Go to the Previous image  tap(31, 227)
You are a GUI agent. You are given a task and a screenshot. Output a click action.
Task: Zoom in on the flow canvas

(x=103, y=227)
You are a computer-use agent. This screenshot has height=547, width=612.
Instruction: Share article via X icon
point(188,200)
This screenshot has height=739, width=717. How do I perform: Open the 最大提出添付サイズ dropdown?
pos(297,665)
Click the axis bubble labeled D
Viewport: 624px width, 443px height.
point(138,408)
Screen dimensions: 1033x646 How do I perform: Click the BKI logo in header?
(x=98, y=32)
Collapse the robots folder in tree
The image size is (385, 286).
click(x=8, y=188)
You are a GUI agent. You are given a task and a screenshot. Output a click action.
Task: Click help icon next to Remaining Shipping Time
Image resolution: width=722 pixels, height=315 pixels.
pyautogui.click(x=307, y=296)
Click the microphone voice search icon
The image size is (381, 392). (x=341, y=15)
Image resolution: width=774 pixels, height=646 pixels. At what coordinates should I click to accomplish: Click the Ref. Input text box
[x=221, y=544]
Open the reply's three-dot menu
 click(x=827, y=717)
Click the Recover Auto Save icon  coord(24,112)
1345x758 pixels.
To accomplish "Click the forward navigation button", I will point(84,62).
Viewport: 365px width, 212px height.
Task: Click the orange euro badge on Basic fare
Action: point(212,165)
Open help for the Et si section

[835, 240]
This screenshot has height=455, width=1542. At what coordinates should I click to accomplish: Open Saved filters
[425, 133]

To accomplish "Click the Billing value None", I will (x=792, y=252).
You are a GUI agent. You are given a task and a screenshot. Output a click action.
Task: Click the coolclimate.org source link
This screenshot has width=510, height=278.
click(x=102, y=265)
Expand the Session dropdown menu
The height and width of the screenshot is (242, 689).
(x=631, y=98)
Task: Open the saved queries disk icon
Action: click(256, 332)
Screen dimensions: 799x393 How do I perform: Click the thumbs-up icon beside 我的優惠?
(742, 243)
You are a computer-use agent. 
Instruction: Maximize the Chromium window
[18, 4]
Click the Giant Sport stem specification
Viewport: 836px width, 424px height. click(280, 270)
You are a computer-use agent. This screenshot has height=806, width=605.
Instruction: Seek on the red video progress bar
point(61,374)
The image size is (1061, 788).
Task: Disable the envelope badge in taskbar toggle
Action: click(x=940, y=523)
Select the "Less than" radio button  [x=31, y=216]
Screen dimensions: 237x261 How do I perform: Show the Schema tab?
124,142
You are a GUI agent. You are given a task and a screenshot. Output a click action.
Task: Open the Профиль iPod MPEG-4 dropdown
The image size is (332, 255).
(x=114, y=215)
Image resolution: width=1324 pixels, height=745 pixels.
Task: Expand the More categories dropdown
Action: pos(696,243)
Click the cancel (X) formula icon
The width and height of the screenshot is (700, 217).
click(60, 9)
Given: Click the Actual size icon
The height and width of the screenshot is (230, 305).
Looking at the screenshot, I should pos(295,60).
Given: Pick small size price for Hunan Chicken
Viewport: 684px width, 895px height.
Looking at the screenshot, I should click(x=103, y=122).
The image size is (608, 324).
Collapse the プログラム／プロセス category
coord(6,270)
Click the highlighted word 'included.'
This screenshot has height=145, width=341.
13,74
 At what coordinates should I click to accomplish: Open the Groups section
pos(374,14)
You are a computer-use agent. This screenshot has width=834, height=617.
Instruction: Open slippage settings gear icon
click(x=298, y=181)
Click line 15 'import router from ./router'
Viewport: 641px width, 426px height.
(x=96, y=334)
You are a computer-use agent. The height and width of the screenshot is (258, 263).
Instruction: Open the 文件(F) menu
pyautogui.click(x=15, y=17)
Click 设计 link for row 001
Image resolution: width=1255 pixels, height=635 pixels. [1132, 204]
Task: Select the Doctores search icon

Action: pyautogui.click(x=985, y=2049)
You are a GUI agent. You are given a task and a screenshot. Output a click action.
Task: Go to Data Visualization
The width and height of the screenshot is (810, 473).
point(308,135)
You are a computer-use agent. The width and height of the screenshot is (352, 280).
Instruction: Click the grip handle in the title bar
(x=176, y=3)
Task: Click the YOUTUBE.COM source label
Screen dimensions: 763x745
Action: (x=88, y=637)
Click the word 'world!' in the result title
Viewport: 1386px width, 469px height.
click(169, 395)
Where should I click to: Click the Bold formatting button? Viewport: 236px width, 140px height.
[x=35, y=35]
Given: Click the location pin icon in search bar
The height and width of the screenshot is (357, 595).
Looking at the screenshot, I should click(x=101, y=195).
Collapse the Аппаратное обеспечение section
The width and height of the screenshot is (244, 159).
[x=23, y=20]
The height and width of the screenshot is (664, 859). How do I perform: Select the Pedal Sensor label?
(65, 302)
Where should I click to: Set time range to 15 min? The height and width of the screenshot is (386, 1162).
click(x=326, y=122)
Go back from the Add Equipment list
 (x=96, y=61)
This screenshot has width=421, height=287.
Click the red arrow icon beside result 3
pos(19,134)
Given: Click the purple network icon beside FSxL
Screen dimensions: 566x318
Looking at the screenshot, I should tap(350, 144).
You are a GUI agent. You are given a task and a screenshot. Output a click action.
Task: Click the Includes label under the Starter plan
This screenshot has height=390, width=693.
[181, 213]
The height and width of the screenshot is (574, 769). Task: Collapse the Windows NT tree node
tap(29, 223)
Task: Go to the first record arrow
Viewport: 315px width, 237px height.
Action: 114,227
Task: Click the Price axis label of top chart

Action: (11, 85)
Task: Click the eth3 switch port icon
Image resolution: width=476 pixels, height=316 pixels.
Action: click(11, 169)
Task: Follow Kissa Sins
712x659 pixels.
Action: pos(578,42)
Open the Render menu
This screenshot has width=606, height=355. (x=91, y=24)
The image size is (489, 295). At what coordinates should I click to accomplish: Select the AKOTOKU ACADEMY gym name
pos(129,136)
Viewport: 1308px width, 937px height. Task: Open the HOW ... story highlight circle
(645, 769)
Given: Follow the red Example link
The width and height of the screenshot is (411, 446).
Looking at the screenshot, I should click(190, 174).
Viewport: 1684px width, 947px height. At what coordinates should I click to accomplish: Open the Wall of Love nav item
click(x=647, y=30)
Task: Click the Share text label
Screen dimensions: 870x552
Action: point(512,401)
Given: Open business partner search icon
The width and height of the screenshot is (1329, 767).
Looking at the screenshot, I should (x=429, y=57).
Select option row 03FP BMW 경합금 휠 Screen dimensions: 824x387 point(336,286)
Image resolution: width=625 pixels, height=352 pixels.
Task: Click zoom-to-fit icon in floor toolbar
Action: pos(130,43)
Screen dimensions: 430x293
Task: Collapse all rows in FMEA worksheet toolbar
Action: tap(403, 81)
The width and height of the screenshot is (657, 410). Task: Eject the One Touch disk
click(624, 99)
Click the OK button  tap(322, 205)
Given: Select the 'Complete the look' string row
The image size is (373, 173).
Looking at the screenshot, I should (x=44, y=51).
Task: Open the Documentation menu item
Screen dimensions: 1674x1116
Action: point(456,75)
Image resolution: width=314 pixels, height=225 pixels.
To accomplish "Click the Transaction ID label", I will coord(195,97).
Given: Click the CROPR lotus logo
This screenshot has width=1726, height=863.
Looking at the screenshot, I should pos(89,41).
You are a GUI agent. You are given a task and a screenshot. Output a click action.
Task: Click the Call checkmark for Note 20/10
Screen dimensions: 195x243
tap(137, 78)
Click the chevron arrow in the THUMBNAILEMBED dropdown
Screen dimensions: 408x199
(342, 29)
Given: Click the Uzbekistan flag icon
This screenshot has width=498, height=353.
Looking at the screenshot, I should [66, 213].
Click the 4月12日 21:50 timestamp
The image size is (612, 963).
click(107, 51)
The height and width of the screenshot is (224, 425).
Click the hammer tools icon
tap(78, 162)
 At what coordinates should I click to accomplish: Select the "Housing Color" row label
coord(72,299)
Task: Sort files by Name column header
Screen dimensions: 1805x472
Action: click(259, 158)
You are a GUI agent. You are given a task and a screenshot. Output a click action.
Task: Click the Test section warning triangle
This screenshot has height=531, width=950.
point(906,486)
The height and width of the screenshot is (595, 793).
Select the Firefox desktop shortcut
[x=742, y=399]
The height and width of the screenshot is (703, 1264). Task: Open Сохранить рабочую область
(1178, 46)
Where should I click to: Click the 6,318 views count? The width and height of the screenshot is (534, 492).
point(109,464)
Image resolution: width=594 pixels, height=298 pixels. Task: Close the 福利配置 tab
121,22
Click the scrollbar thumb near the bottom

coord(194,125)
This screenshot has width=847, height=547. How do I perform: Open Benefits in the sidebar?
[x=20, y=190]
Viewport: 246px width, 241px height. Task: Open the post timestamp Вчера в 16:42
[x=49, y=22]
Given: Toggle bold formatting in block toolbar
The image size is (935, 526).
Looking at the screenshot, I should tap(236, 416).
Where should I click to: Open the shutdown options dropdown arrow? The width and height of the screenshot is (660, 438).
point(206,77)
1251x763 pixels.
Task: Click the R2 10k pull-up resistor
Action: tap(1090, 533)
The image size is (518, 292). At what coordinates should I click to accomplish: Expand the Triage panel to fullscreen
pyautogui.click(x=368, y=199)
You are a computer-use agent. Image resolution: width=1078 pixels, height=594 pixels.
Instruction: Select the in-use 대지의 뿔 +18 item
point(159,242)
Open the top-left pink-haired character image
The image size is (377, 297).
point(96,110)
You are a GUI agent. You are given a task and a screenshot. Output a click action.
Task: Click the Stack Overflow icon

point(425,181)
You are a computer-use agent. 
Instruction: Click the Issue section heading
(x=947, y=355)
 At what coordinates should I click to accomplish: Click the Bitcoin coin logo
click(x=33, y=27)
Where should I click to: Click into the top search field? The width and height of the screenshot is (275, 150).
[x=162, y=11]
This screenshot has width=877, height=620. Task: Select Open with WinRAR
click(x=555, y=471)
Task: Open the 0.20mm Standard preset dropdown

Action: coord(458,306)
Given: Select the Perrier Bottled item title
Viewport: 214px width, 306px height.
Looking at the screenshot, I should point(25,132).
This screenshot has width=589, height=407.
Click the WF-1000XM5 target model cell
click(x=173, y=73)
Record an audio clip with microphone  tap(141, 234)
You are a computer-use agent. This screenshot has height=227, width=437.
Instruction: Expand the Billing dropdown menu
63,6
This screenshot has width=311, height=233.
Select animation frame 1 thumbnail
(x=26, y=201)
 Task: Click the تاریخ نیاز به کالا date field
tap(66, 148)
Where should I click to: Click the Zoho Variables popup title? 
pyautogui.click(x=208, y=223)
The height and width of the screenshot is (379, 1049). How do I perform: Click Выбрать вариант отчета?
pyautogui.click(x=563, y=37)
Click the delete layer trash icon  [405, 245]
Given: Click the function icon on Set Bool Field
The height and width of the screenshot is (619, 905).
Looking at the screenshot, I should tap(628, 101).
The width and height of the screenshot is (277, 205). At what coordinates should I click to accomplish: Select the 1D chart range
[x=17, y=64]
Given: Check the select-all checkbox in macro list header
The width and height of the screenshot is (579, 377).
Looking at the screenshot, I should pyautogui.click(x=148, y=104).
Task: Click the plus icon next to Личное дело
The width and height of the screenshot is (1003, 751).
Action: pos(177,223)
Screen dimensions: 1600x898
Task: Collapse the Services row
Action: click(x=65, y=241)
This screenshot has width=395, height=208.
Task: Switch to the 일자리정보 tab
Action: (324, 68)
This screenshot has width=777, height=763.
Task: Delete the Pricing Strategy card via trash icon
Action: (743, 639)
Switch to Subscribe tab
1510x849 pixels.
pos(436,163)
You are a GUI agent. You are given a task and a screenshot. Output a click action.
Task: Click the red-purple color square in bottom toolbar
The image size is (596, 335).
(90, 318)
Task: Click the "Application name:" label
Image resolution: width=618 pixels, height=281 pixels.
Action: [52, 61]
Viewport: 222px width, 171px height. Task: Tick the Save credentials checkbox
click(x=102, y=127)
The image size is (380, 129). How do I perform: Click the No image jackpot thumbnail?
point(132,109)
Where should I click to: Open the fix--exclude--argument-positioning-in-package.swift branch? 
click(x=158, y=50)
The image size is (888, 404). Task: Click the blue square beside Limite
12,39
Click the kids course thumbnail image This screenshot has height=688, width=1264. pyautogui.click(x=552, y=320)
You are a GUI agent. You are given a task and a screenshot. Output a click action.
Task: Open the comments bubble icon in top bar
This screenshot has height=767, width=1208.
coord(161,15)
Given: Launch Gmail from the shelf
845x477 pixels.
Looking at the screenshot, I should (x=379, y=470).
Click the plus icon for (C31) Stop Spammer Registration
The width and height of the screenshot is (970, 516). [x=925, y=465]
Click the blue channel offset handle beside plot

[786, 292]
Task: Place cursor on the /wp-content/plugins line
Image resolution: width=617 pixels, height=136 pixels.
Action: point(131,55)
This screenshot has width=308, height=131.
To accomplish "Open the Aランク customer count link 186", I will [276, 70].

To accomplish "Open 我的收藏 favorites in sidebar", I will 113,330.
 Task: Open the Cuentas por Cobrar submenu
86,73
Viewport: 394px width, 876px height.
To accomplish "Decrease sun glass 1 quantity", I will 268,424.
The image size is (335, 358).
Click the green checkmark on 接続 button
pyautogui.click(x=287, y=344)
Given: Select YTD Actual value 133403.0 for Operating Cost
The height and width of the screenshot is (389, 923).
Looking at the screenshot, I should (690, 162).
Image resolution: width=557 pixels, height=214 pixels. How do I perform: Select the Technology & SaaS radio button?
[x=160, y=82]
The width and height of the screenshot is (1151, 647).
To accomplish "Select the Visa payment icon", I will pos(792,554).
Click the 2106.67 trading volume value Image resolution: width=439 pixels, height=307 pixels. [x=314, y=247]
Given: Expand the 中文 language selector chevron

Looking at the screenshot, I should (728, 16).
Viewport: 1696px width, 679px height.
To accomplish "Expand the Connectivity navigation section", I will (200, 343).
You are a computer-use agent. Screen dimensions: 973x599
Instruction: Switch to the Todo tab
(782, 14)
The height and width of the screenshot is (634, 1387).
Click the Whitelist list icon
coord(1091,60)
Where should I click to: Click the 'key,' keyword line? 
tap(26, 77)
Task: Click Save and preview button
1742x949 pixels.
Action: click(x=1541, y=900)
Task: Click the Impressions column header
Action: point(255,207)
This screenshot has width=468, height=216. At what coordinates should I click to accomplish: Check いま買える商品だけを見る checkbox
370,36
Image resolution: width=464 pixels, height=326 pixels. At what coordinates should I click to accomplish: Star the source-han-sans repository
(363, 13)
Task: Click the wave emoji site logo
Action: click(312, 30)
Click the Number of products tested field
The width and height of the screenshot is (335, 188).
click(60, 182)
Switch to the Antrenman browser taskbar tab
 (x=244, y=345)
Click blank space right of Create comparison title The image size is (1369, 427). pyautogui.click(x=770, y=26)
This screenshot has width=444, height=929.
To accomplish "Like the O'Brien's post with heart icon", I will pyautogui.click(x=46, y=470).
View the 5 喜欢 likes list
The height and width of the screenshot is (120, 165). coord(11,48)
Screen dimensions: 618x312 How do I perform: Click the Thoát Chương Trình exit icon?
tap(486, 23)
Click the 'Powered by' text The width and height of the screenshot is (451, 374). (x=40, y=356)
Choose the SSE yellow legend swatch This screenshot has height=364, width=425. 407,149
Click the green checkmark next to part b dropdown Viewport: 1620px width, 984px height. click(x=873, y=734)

————

ACTION ITEM →
Count the lines in the records above that contain the word "value", and report only that number.

FINISHED TASK →
3